(Work instructions):
a – Answer these from the Malhi biography:
(i) What fellowship does Malhi hold at Oriel College, Oxford?
(ii) In what year was he awarded his PhD in meteorology?
(iii) Who supervised his doctoral research?
b – Reproduce the Malhi biography word for word from "Yadvinder Singh Malhi" to "Oriel College, Oxford.".

Yadvinder Singh Malhi (Punjabi: ਯਦਵਿੰਦਰ ਸਿੰਘ ਮਲਹੀ, born 1968) is a British ecologist who is Professor of Ecosystem Science at the University of Oxford and a Jackson Senior Research Fellow at Oriel College, Oxford.

==Education==
Malhi was educated at Southend High School for Boys and Queens' College, Cambridge where he graduated with a Master of Arts degree in natural sciences (specialising in physics) in 1990. He completed postgraduate study at the University of Reading where he was awarded a PhD in meteorology in 1993 for research on the earth's energy budget and heat fluxes supervised by Alan Ibbetson and George Dugdale.

[Extracted data entries]

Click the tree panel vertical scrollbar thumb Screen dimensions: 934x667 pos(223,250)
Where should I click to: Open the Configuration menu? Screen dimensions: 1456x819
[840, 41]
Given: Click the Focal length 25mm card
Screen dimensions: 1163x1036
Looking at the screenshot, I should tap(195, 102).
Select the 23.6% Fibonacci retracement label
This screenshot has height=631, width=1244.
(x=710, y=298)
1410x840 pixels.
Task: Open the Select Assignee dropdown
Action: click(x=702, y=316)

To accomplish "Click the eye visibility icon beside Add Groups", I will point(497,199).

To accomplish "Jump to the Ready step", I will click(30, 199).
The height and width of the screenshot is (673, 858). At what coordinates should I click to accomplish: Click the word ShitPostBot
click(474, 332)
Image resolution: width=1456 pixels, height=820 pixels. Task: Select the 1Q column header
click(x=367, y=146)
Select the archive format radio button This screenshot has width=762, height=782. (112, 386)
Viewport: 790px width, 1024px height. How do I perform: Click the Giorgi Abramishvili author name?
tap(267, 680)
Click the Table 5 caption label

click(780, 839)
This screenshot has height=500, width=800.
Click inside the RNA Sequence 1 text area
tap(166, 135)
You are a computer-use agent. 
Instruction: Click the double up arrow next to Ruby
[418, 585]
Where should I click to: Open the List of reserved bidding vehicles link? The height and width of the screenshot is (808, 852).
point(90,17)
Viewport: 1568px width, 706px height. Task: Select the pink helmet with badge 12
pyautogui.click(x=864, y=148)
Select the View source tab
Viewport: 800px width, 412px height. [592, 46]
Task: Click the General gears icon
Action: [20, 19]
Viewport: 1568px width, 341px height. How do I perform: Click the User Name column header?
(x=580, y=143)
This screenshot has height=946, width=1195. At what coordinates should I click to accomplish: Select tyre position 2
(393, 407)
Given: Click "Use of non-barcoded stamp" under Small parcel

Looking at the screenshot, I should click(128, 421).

(Answers to the tasks):
a –
(i) A Jackson Senior Research Fellowship
(ii) 1993
(iii) Alan Ibbetson and George Dugdale

b –
Yadvinder Singh Malhi (Punjabi: ਯਦਵਿੰਦਰ ਸਿੰਘ ਮਲਹੀ, born 1968) is a British ecologist who is Professor of Ecosystem Science at the University of Oxford and a Jackson Senior Research Fellow at Oriel College, Oxford.